One way to do this is to create a C++ class that wraps the DSP System Toolbox object. You can create a constructor for the class that takes in the nominal keyword/data pairs as an optional second argument. The constructor can then use these arguments to create the DSP System Toolbox object with the desired customizations.
Here's an example code snippet to get you started:
#include "dsp.FIRDecimator.hpp" // include the generated MATLAB Coder header file
#include <vector>
class MyFIRDecimator {
public:
MyFIRDecimator(double decimationFactor, std::vector<double> coeffs) {
// use the nominal keyword/data pairs to customize the dsp.FIRDecimator object
dsp::firdecimator<double> tmpDecimator("DecimationFactor", decimationFactor, "Coefficients", coeffs);
decimator_ = tmpDecimator;
}
std::vector<double> filter(std::vector<double> input) {
// use the filter method of the dsp.FIRDecimator object to filter the input
return decimator_.filter(input);
}
private:
dsp::firdecimator<double> decimator_;
};
In this example, MyFIRDecimator is a C++ class that wraps the dsp.FIRDecimator object. The constructor of the class takes in the decimationFactor and coeffs as arguments to customize the dsp.FIRDecimator object. The filter method of the class calls the filter method of the dsp.FIRDecimator object to filter the input.

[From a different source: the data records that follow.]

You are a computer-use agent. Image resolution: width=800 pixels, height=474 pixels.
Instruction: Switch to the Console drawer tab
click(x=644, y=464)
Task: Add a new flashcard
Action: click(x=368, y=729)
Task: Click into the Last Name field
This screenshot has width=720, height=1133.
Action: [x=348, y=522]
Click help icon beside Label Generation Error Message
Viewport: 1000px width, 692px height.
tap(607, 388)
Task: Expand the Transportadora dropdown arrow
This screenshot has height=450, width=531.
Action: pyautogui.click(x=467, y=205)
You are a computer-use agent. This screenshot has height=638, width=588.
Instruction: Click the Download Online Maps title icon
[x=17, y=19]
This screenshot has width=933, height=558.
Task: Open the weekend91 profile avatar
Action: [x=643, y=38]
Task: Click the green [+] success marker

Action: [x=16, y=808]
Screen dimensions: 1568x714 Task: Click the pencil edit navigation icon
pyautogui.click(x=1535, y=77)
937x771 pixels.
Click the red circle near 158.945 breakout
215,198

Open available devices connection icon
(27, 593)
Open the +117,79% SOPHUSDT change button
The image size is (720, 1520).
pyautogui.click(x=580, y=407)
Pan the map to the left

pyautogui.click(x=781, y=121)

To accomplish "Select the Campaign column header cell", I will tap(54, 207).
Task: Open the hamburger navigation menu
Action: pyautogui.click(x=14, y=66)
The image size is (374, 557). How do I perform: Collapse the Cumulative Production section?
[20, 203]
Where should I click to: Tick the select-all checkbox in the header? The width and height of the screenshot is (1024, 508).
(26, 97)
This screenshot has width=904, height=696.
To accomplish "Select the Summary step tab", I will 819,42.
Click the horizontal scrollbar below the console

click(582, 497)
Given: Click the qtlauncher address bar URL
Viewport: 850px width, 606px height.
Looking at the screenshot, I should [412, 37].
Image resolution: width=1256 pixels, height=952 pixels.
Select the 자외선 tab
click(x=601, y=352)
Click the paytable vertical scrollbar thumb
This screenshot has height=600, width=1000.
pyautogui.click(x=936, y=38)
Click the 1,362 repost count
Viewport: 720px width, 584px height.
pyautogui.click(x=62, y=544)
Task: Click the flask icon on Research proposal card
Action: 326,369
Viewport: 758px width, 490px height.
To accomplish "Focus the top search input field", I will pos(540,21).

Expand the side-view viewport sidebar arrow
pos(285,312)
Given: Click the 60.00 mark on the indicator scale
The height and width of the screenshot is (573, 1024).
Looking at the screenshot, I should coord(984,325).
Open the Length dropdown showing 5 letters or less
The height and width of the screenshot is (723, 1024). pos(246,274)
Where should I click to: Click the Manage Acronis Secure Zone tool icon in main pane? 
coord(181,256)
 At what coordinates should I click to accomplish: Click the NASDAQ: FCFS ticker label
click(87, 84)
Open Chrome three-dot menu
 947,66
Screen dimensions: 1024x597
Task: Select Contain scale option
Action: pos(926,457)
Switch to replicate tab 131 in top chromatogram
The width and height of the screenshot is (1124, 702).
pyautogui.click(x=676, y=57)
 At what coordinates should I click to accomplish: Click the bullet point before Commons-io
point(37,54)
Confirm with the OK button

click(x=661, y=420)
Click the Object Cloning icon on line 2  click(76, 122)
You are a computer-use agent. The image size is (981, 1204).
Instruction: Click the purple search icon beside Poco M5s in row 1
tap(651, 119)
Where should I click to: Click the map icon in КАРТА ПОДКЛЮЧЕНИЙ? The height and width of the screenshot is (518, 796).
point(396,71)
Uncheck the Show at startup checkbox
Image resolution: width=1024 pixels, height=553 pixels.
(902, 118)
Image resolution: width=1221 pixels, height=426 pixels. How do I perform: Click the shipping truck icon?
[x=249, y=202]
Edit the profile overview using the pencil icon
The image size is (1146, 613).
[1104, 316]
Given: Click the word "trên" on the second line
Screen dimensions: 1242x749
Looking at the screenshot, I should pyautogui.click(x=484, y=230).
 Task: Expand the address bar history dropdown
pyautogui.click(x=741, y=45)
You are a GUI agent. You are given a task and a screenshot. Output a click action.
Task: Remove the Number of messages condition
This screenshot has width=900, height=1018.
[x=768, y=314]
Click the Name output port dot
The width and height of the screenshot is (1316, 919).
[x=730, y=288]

You can then use this C++ class in your code to create an instance of the MyFIRDecimator class and call the filter method on it:
MyFIRDecimator myDecimator(2.0, {1.0, 2.0, 3.0}); // create an instance of the MyFIRDecimator class
std::vector<double> input = {1.0, 2.0, 3.0, 4.0, 5.0}; // create an input vector
std::vector<double> output = myDecimator.filter(input); // filter the input using the MyFIRDecimator object
This is just a basic example to get you started. You can customize the MyFIRDecimator class further to meet your specific requirements.
  2 Comments
Martin Ryba
Martin Ryba on 29 Mar 2023
OK, so to make MATLAB Coder happy, do you create a "shell" function call and just don't use any of that bit of the generated code? I'm thinking that's the path.
Martin Ryba
Martin Ryba on 3 Apr 2023
Edited: Martin Ryba on 3 Apr 2023
Well, unless someone has an example, my experimentation with the Coder shows that you are restricted to creating a specific instance of the desired object, with all the nontunable construction constants hard coded into the produced code. Specifically, arguments into the constructor have to be of class coder.Constant (or declared as constants in the GUI) or Coder will throw an error. The resulting code for the decimator for instance hard-coded in the decimation factor, filter, and input vector lengths.
Your example above seems to contradict this, so what's the magic to create a generic dsp::firdecimator object?